I've known about this unique military personnel situation for awhile, but have been reluctant to write up a piece. The Sunday NY Times saved me the trouble.

There's something inherently wrong with our government requiring a 59 year old guy, who's last name isn't Rambo, to ride shotgun on an Apache helicopter in Iraq. Listen, as a young pup, I served in a much less physically rigorous billet in the military - and in middle age wouldn't even think about reprising that role. This guy apparently had a lot of unresolved issues from Vietnam, but at 59, had absolutely no business in Iraq doing anything but backoffice support (if even that). Me, if I've got a midlife crisis to resolve, I'm buying a Vette, not flying to a war zone.

This is but one story in a lengthy Sunday NY Times article about older reservists serving in Iraq:

When her husband's unit was called up, Mrs. Chaney was recovering from surgery and treatment for cancer, but she did not ask him to stay. She knew he had a deep need to go, a desire nurtured over 30 years. 'Bill said he wanted to finish what he didn't finish in Vietnam,' she said. 'He said, 'This will be the last time I go away to war.' '

Drafted into the Army in 1967, he served for two years before coming home to a nation where opposition to the Vietnam War - and sometimes to the soldiers who fought there - had not yet reached its crest. Seeking to put his Army training as an air traffic controller to use, he was told it did not qualify him for a job in commercial aviation, his wife said. So he went to work in a warehouse. He once sought out other veterans at a V.F.W. post near his home in Schaumburg, Ill., a Chicago suburb, but felt less than welcome.

Where the military was concerned, 'he was kind of bitter about everything,' Mrs. Chaney said.

Not until 1986, when a huge 'welcome home' parade for Vietnam veterans in Chicago attracted more than a half-million people, including Sergeant Chaney, was he able to begin putting those feelings aside. He began talking regularly with veterans he had met there. Three years later, he joined the Illinois National Guard.

Sergeant Chaney went back to what he knew best: repairing helicopters and teaching younger soldiers to do the same. He also served as a helicopter crew chief, sitting behind the pilot and co-pilot, manning the machine gun that juts out the helicopter door - the same job he had in Vietnam.

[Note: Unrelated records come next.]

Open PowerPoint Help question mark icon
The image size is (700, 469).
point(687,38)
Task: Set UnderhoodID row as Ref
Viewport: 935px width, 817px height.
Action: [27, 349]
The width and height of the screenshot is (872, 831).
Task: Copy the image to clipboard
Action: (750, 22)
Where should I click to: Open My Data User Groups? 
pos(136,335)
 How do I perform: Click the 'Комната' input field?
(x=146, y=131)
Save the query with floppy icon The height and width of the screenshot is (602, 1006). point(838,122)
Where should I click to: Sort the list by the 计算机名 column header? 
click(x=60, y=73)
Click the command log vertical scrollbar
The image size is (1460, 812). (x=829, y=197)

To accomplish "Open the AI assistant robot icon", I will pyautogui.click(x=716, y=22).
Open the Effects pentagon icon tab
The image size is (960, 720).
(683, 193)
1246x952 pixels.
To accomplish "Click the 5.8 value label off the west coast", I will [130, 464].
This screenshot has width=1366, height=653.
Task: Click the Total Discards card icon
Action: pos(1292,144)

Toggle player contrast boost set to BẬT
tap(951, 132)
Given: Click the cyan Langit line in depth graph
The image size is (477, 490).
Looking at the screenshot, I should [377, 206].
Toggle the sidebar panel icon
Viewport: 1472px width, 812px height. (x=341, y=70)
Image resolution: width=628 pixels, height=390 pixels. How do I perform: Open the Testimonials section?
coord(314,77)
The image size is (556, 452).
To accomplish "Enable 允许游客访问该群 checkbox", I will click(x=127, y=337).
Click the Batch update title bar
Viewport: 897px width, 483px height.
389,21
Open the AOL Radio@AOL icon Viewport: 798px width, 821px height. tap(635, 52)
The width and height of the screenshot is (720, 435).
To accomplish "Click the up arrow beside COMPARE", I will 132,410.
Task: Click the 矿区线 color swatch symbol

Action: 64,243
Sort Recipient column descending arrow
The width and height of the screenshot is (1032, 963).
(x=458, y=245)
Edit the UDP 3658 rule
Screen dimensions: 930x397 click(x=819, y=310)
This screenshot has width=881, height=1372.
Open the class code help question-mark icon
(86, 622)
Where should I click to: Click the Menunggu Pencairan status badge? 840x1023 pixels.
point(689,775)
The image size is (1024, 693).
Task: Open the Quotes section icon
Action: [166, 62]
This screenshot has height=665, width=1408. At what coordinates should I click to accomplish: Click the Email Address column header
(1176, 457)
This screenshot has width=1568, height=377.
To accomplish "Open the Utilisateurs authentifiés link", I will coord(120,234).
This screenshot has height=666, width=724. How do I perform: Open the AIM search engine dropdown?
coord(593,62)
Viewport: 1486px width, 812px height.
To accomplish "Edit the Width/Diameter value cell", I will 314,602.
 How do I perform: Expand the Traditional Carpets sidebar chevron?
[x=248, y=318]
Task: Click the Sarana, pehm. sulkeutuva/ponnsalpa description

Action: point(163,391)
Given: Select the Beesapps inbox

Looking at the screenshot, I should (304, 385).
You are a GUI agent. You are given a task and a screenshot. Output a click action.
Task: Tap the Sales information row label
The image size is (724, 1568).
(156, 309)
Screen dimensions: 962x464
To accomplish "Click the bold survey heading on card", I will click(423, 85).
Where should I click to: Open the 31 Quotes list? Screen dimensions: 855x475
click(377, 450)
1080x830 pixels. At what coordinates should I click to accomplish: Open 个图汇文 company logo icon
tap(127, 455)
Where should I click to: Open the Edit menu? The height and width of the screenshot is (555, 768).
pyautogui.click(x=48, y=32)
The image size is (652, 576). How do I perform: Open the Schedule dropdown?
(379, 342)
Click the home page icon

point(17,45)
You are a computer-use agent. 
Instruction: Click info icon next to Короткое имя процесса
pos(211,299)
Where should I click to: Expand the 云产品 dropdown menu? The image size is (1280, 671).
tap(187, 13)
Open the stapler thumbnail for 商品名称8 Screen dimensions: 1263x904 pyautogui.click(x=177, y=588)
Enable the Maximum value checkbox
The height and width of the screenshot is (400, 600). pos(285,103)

This Mother's Day, May 9, Mrs. Chaney was surprised to receive her husband's call from a military hospital in Germany. He had been evacuated from the combat zone because of severe abdominal pain and had undergone surgery to remove part of his small intestine. They spoke a couple of times that week, as his condition improved. But when she called on May 18, he was dead, apparently of a blood clot in his lungs. Military officials had not yet contacted her, she said, and that has been a source of continued anguish during the two months since."
Guys over 50 should be swapping stories and exchanging grandkid's pictures over a beer in the VFW, not manning gunships and driving Hummers on the front line. I don't care how much you want to get behind the wheel of a Hummer. This just ain't right.

Kate had an earlier post referencing Dante's Inferno. There's a special circle of hell for a 20-something military detailer at the Pentagon sending a guy nearing senior citizenship to the front line in Iraq.

It just ain't right. And it's also telling you something about how thin on the bench our military is right now.